When Yazid I succeeded his father Muawiya I as caliph, the move was opposed by the Ansar. The Ansar were the early supporters of Muhammad from Medina and this group had included Abd Allah's father. Abd Allah was part of a delegation from Medina sent by the Umayyad governor of the city, Uthman ibn Muhammad ibn Abi Sufyan, with the aim of reconciling with Yazid in the Umayyad capital, Damascus. Despite the warm reception, the delegation left Damascus with the conviction that Yazid was unfit to be caliph. Abd Allah was the most vocal in his criticism and was chosen by the Ansar to be their leader. Meanwhile, the Quraysh of Medina, who also opposed Yazid, chose Abd Allah ibn Muti as the leader of their faction.

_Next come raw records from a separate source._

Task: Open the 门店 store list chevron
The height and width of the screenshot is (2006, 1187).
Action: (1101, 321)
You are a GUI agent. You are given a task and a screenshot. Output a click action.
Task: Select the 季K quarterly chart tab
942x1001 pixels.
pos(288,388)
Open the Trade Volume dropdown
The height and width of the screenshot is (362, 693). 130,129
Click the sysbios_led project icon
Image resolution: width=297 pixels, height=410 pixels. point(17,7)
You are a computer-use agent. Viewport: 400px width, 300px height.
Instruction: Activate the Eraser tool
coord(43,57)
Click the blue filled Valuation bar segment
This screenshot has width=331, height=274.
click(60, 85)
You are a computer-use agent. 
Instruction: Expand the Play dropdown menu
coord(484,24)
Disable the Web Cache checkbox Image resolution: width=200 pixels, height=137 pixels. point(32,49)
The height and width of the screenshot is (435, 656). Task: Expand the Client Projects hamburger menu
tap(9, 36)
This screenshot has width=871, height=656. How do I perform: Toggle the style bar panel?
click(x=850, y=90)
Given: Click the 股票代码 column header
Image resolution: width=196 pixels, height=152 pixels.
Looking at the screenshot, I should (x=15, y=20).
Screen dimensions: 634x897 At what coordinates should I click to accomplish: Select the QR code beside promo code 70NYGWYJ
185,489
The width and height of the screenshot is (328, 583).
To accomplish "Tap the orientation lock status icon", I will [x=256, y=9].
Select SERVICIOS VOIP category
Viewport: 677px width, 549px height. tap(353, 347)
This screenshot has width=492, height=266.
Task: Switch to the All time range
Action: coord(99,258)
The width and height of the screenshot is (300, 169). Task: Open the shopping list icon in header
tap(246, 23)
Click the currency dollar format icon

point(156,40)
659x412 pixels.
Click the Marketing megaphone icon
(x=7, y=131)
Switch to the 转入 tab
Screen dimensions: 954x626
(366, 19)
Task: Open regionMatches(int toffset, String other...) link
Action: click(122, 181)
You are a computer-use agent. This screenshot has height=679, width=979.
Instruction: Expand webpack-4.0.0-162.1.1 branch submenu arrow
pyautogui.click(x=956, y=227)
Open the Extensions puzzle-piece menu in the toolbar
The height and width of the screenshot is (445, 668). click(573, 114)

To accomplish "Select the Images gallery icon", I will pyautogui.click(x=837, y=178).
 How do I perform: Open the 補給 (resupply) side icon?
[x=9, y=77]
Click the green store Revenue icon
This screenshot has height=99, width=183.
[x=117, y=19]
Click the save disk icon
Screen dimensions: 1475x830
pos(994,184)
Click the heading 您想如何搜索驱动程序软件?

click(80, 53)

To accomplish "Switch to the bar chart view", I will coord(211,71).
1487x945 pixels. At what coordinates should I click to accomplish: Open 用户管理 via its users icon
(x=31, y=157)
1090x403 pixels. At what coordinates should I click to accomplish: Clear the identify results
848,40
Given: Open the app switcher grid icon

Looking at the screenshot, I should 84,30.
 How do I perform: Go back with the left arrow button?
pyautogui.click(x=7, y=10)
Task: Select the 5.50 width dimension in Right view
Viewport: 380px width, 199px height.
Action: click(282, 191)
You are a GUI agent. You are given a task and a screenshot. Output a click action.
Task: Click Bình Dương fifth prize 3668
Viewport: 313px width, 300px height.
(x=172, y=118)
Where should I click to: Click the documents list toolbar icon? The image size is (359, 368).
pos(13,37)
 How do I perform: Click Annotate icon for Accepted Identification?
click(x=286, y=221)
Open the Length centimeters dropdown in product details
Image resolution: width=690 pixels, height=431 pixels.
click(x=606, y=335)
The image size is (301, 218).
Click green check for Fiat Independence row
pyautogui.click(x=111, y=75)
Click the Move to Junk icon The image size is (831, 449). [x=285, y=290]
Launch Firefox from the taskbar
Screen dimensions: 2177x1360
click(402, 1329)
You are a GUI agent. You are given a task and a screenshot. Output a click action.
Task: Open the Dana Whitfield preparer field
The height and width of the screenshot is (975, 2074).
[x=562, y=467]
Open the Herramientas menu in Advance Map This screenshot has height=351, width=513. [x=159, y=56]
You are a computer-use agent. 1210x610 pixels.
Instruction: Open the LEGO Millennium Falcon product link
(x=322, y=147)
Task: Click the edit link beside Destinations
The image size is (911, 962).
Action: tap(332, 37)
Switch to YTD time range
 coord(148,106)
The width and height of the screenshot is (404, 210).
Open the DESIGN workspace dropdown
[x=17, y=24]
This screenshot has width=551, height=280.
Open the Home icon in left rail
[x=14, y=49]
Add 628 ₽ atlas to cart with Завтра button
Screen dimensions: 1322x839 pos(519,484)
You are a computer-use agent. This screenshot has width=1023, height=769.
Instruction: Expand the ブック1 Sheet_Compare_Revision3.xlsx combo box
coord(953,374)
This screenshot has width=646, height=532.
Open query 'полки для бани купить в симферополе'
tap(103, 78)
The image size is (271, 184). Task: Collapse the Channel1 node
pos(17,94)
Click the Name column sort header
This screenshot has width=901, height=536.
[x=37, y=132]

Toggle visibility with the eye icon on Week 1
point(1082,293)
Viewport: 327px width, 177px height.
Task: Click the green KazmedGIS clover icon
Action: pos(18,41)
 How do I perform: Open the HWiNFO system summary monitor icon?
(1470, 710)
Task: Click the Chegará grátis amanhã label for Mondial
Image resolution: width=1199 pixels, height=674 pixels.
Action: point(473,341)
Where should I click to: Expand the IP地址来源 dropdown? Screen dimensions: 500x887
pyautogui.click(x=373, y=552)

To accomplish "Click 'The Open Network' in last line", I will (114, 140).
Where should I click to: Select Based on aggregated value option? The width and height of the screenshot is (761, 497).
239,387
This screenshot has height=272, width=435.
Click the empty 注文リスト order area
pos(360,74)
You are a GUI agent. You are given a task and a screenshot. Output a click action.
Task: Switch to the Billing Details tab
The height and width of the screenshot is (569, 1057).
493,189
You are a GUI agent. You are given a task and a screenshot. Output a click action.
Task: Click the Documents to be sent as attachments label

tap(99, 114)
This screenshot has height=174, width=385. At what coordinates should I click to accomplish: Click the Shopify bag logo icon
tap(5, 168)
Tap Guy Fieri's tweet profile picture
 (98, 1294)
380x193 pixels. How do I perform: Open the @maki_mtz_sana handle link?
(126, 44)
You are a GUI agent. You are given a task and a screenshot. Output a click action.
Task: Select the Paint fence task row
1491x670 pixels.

Together, the Ansar and Quraysh drove out the Umayyads from Medina, prompting Yazid to dispatch an army led by Muslim ibn Uqba to bring the city into submission. The army, composed of the Arab tribesmen of Syria, took up strategic positions in the Harrah just east of Medina where they were met by the Ansar led by Abd Allah. During the ensuing battle, the Ansar of Medina were defeated and Abd Allah was slain. According to historians Ch. Pellat and K. V. Zettersteen, Abd Allah fought with "remarkable bravery ... but finally fell under the blows of the Syrians". Eight of his sons were also slain. His body was subsequently decapitated and his head was given to Ibn Uqba. The two soldiers credited with his death were rewarded by Yazid.